Input data:
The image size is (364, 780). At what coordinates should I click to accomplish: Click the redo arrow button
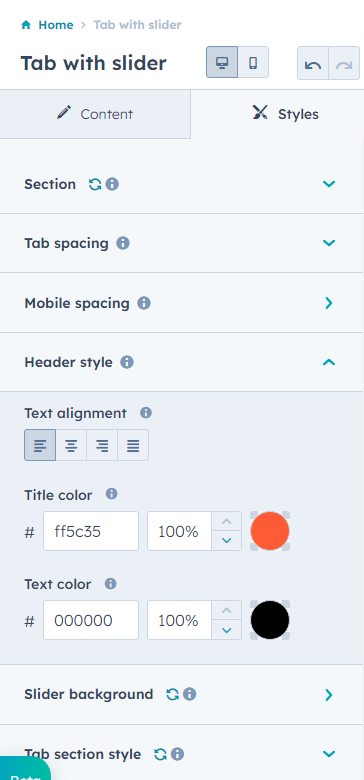click(344, 64)
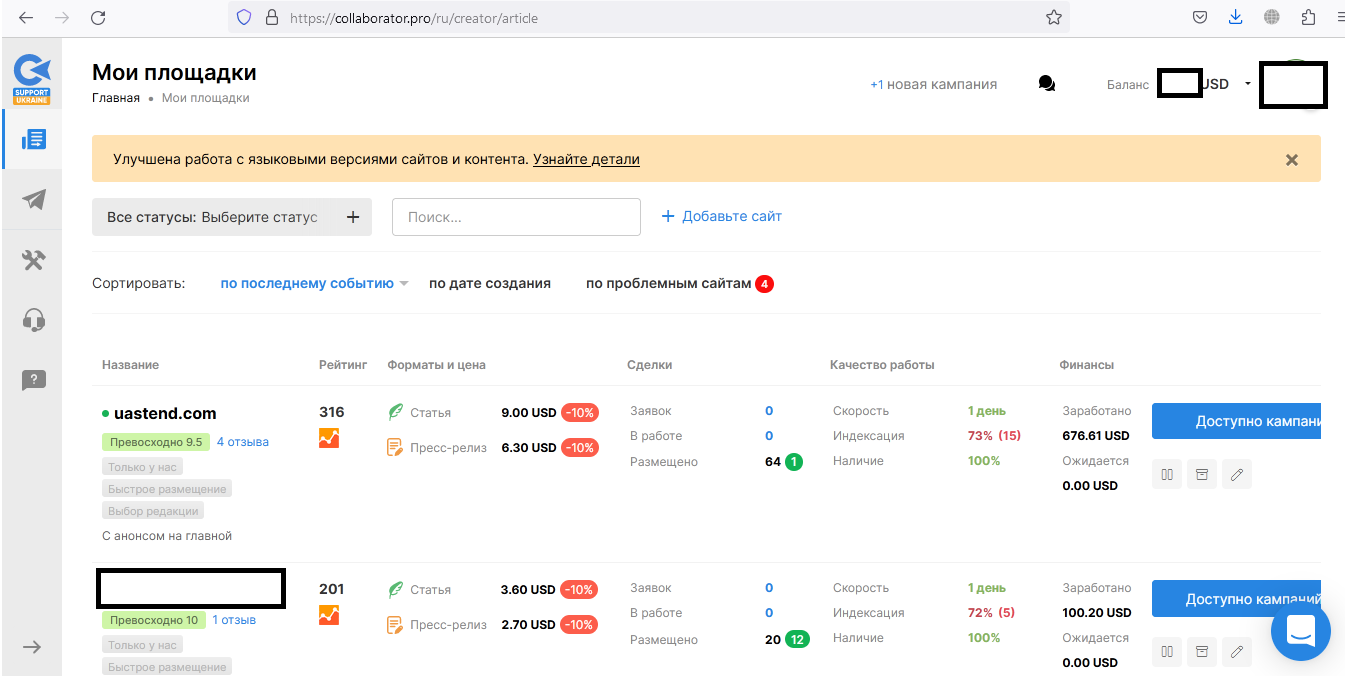The image size is (1345, 676).
Task: Sort by 'по проблемным сайтам'
Action: 668,284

What is needed:
What is needed is a verbatim transcription of the records, minus the pictures.

Answer space:
The image size is (364, 780). At what coordinates should I click to accomplish: Click the redo arrow button
click(344, 64)
The image size is (1345, 676).
Task: Sort by 'по проблемным сайтам'
Action: 668,284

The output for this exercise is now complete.